— Begin TEXT EXCERPT —

The judgment quoted directly from the detention record, which stated that while Imtiyaz Ahmad Wani’s involvement could not be ruled out, the “evidence collected against the individual is not sufficient to the extent to book him in the case under substantive laws”. This admission, the court found, “goes to the very root of the impugned order”.

“The vitiating fact appearing in the grounds of detention is worth serious notice as admittedly the detenue is not involved in a criminal case on the basis whereof he has been detained,” the judgment read.

It further stated that the detaining authority was “shamelessly trying support for the issuance of the impugned order from material which does not speak of the involvement of the detenue”.

Court concluded that as a result, the “foundation on the basis whereof the detenue has been implicated and detained under preventive detention has collapsed by default”.

The High Court also took exception to the respondent’s counter-affidavit. While the respondents’ counsel had contended that the detention was valid and all statutory safeguards were followed, court found the affidavit lacking.

— End TEXT EXCERPT —
— Begin DATASET RECORDS —

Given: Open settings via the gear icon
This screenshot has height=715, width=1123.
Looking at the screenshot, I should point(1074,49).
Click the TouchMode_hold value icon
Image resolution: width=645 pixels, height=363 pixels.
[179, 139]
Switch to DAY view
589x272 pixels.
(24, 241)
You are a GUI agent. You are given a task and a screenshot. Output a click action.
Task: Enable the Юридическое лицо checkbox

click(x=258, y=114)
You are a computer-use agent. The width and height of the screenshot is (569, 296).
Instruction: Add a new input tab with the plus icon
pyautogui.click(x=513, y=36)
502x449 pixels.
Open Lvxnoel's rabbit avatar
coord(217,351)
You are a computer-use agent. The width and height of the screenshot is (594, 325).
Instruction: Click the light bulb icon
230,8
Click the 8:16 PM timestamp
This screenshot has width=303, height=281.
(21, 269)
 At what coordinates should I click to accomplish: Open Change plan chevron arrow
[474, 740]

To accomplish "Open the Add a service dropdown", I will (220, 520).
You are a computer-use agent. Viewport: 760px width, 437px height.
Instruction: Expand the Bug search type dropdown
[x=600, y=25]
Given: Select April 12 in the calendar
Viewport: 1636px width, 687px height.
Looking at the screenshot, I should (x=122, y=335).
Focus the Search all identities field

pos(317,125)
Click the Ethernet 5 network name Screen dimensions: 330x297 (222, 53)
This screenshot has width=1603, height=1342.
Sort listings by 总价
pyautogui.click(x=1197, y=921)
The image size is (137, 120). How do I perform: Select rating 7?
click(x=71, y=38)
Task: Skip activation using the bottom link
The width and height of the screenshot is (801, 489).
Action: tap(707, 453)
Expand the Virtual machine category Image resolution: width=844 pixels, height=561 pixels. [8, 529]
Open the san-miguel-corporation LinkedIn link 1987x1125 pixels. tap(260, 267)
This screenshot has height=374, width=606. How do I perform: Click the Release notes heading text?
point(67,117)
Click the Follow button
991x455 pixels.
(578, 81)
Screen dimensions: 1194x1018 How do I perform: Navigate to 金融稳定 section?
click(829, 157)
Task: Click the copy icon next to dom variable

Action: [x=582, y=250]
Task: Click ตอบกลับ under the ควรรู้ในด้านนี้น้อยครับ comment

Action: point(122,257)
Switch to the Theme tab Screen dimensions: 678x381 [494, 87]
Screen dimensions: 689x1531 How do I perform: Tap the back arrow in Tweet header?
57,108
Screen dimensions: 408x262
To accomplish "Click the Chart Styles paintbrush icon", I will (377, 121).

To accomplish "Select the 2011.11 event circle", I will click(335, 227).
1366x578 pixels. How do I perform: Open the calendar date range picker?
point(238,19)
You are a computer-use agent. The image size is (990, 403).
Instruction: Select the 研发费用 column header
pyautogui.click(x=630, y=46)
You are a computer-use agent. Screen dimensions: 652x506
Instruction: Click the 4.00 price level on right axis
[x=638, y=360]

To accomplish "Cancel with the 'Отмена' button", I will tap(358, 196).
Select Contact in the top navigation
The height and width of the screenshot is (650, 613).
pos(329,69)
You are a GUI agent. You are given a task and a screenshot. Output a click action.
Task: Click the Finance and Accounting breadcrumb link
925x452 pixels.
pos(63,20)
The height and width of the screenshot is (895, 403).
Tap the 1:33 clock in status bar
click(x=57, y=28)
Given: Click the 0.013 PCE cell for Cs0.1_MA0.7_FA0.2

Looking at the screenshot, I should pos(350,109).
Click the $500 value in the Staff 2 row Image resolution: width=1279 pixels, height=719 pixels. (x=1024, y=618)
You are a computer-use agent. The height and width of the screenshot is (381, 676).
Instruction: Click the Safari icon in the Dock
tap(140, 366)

— End DATASET RECORDS —

:: WORK INSTRUCTIONS ::
1) Echo the passage of the court ruling that begins at the words "Court concluded that" and stops after the words "the affidavit lacking.".
2) Duplicate the lines in the records that begin at the line that has "will (220, 520)." and stop after the line that has "click(829, 157)", with both of those lines included.
The court ruling and the records have no connection to each other.

:: THE REPLIES ::
1)
Court concluded that as a result, the “foundation on the basis whereof the detenue has been implicated and detained under preventive detention has collapsed by default”.

The High Court also took exception to the respondent’s counter-affidavit. While the respondents’ counsel had contended that the detention was valid and all statutory safeguards were followed, court found the affidavit lacking.

2)
To accomplish "Open the Add a service dropdown", I will (220, 520).
You are a computer-use agent. Viewport: 760px width, 437px height.
Instruction: Expand the Bug search type dropdown
[x=600, y=25]
Given: Select April 12 in the calendar
Viewport: 1636px width, 687px height.
Looking at the screenshot, I should (x=122, y=335).
Focus the Search all identities field

pos(317,125)
Click the Ethernet 5 network name Screen dimensions: 330x297 (222, 53)
This screenshot has width=1603, height=1342.
Sort listings by 总价
pyautogui.click(x=1197, y=921)
The image size is (137, 120). How do I perform: Select rating 7?
click(x=71, y=38)
Task: Skip activation using the bottom link
The width and height of the screenshot is (801, 489).
Action: tap(707, 453)
Expand the Virtual machine category Image resolution: width=844 pixels, height=561 pixels. [8, 529]
Open the san-miguel-corporation LinkedIn link 1987x1125 pixels. tap(260, 267)
This screenshot has height=374, width=606. How do I perform: Click the Release notes heading text?
point(67,117)
Click the Follow button
991x455 pixels.
(578, 81)
Screen dimensions: 1194x1018 How do I perform: Navigate to 金融稳定 section?
click(829, 157)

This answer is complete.